This is a story told by Marion D. Hanks of an obscure woman in London who insisted that she never had a chance. She muttered these words to Dr. Louis Agassiz, distinguished naturalist, after one of his lectures. In response to her complaint, he replied:
“Do you say, madam, you never had a chance? What do you do?”
“I am single and help my sister run a boardinghouse.”
“What do you do?” he asked.
“I skin potatoes and chop onions.”
He said, “Madam, where do you sit during these interesting but homely duties?”
“On the bottom step of the kitchen stairs.”
“Where do your feet rest?”
“On the glazed brick.”
“What is glazed brick?”
“I don’t know, sir.”
He said, “How long have you been sitting there?”
She said, “Fifteen years.”
“Madam, here is my personal card,” said Dr. Agassiz. “Would you kindly write me a letter concerning the nature of a glazed brick?”
She took him seriously. She went home and explored the dictionary and discovered that a brick was a piece of baked clay. That definition seemed too simple to send to Dr. Agassiz, so after the dishes were washed, she went to the library and in an encyclopedia read that a glazed brick is vitrified kaolin and hydrous aluminum silicate. She didn’t know what that meant, but she was curious and found out. She took the word vitrified and read all she could find about it. Then she visited museums. She moved out of the basement of her life and into a new world on the wings of vitrified.And having started, she took the word hydrous, studied geology, and went back in her studies to the time when God started the world and laid the clay beds. One afternoon she went to a brickyard, where she found the history of more than 120 kinds of bricks and tiles, and why there have to be so many. Then she sat down and wrote thirty-six pages on the subject of glazed brick and tile.
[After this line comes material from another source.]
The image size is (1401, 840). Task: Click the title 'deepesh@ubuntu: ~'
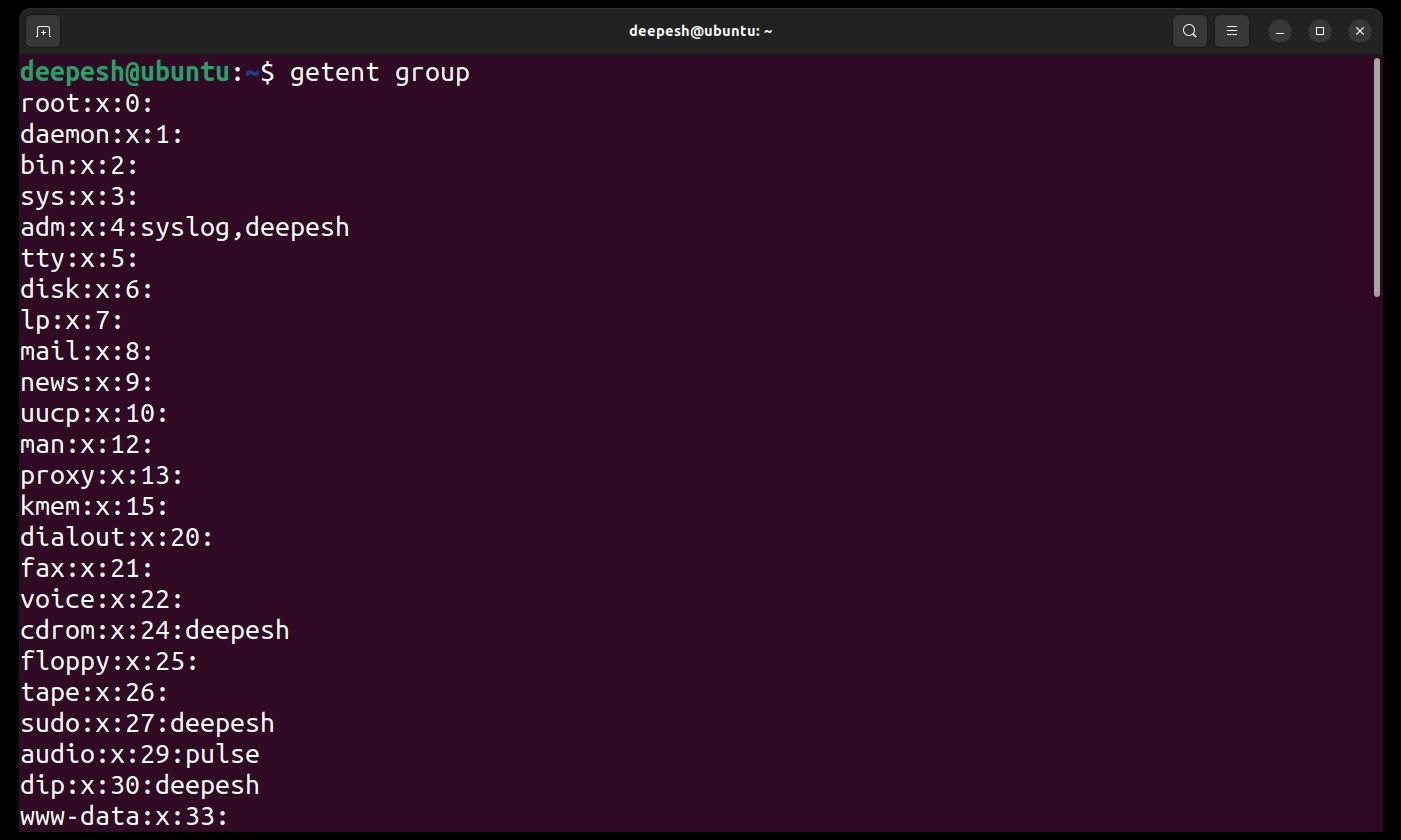(700, 31)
Back came the letter from Dr. Agassiz: “Dear Madam, this is the best article I have ever seen on the subject. If you will kindly change the three words marked with asterisks, I will have it published and pay you for it.”
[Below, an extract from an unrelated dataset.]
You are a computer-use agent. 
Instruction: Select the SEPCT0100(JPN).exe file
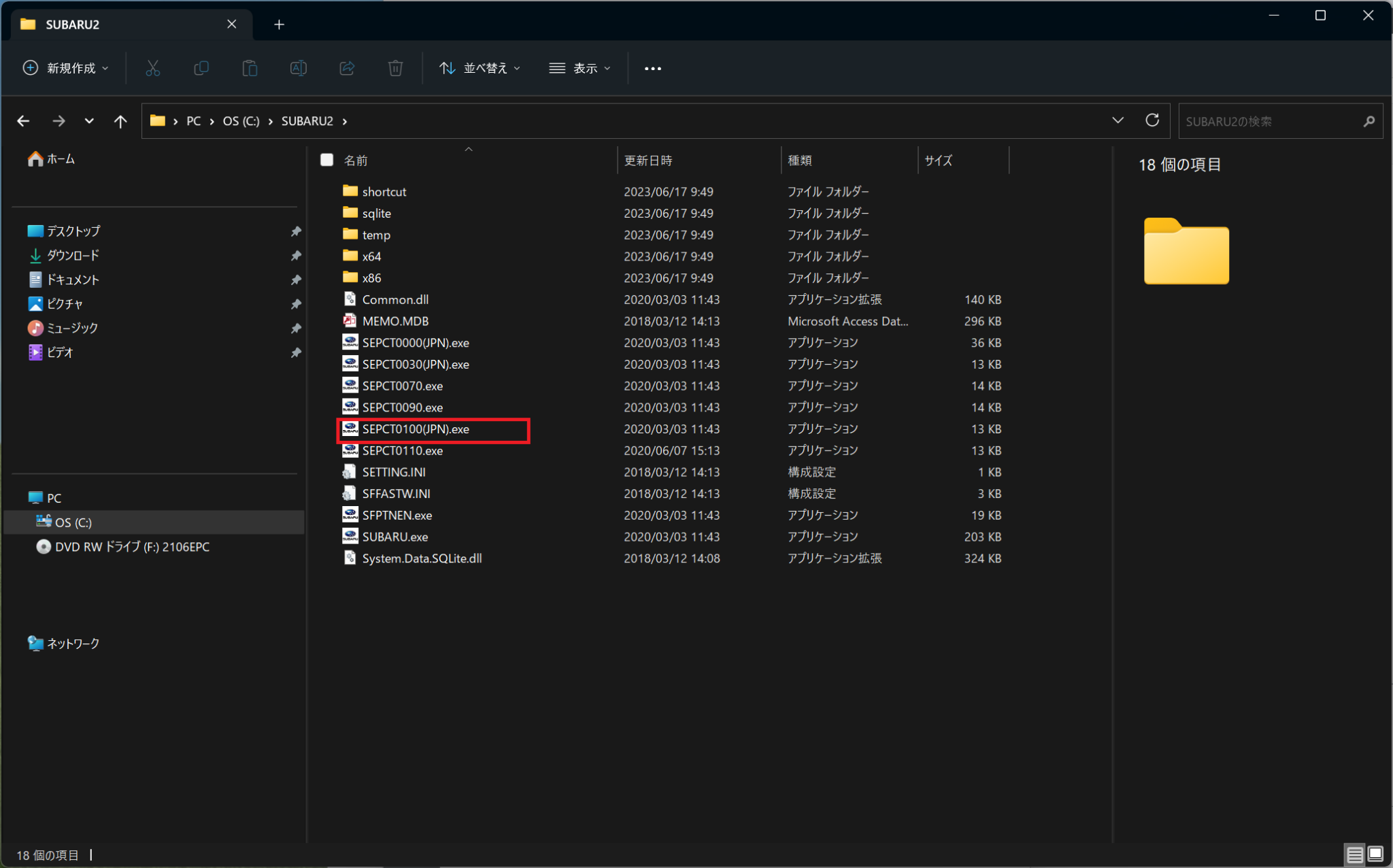tap(416, 429)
A short time later there came a letter that brought $250, and penciled on the bottom of this letter was this query: “What was under those bricks?” She had learned the value of time and answered with a single word: “Ants.” He wrote back and said, “Tell me about the ants.”
She began to study ants. She found there were between eighteen hundred and twenty-five hundred different kinds. There are ants so tiny you could put three head-to-head on a pin and have standing room left over for other ants; ants an inch long that march in solid armies half a mile wide, driving everything ahead of them; ants that are blind; ants that get wings on the afternoon of the day they die; ants that build anthills so tiny that you can cover one with a lady’s silver thimble; peasant ants that keep cows to milk, and then deliver the fresh milk to the apartment house of the aristocrat ants of the neighborhood.
After wide reading, much microscopic work, and deep study, the spinster sat down and wrote Dr. Agassiz 360 pages on the subject. He published the book and sent her the money, and she went to visit all the lands of her dreams on the proceeds of her work.
Now as you hear this story, do you feel acutely that all of us are sitting with a our feet on pieces of vitrified kaolin and hydrous aluminum silicate–with ants under them? Lord Chesterton answers:
There are no uninteresting things; there are only uninterested people.